September
17, 1999 | Stunned disbelief is the only rational response to Breakfast
of Champions, a ghastly misfire that brings out the self-indulgent
worst in everyone involved. The scenario, based on a cult-fave novel
written by Kurt Vonnegut Jr. in the 1970s, has been updated to unfold
in a contemporary Middle American milieu. But the time-warping doesn't
help: At its frequent worst, the movie reeks of the anything-goes sophomoric
social satire that prevailed in the lesser counterculture comedies of
20 and 30 years ago.
Bruce
Willis makes an admirable but ill-advised effort to demonstrate his
versatility in the lead role of Dwayne Hoover, the kind of flamboyant
car dealer who achieves local superstardom by appearing in his own cheesy
commercials. Dwayne is imploding under the pressure of discontent and
self-doubt, and losing his tenuous grip on what passes for sanity in
Midland City. And yet, for all his suicidal tendencies and hallucinatory
fantasies, he is a paragon of mental normalcy compared to most of the
folks around him.
Celia
(Barbara Hershey), Dwayne's wife, is a pill-popping zombie who blisses
out on the feel-good fantasies offered in television ads - yes, even
those featuring her husband - while Bunny (Lukas Haas), their son, is
a pompadoured lounge singer who croons in a hotel bar. Harry Le Sabre
(Nick Nolte), Dwayne's best friend and employee, lives in constant dread
of being discovered as a transvestite. Francine (Glenne Headly), Dwayne's
indefatigably chipper secretary, eagerly agrees to lunchtime assignations
with her boss - in the hope that he will finance her dream project,
a fast-food chicken outlet.
And
then there's Wayne Hoobler (Omar Epps), just out of prison and maniacally
obsessed with working for, or simply being near, his kinda-sorta namesake.

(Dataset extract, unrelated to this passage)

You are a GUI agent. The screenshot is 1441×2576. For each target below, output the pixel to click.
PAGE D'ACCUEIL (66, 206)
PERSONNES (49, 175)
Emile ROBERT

Call him a benign stalker, and you won't be far off the mark.
With
so many oddballs in Dwayne's orbit, it is perfectly understandable that
he feels the need to search elsewhere for sagacious advice about the
meaning of life. Kilgore Trout (Albert Finney), a cranky sci-fi writer
who's invited to appear at Midland City's first annual arts festival,
provides a couple of fortune-cookie aphorisms to soothe Dwayne's troubled
spirit. That may not be much, but - mercifully, thankfully - it's enough
to end the movie.
Breakfast
of Champions was written and directed by Alan Rudolph, whose very
best films (Choose Me, Trouble in Mind, Afterglow) are gracefully
melancholy romantic fantasias. But there is nothing graceful about this
ham-handed, lead-footed disaster. The actors are encouraged to go way
over the top, and then a bit higher, while Rudolph tightly focuses on
each twitchy, eye-popping excess. At one point, Nolte - who fared much
better in another Vonnegut adaptation, Mother Night - interrupts
his ravenous scenery chewing to lean toward the camera and noisily snort
from a nasal sprayer. It's a toss-up as to which is more embarrassing:
Nolte's desperate mugging, or Rudolph's encouragement of such behavior.
To
say anything more about this debacle would be needlessly unkind.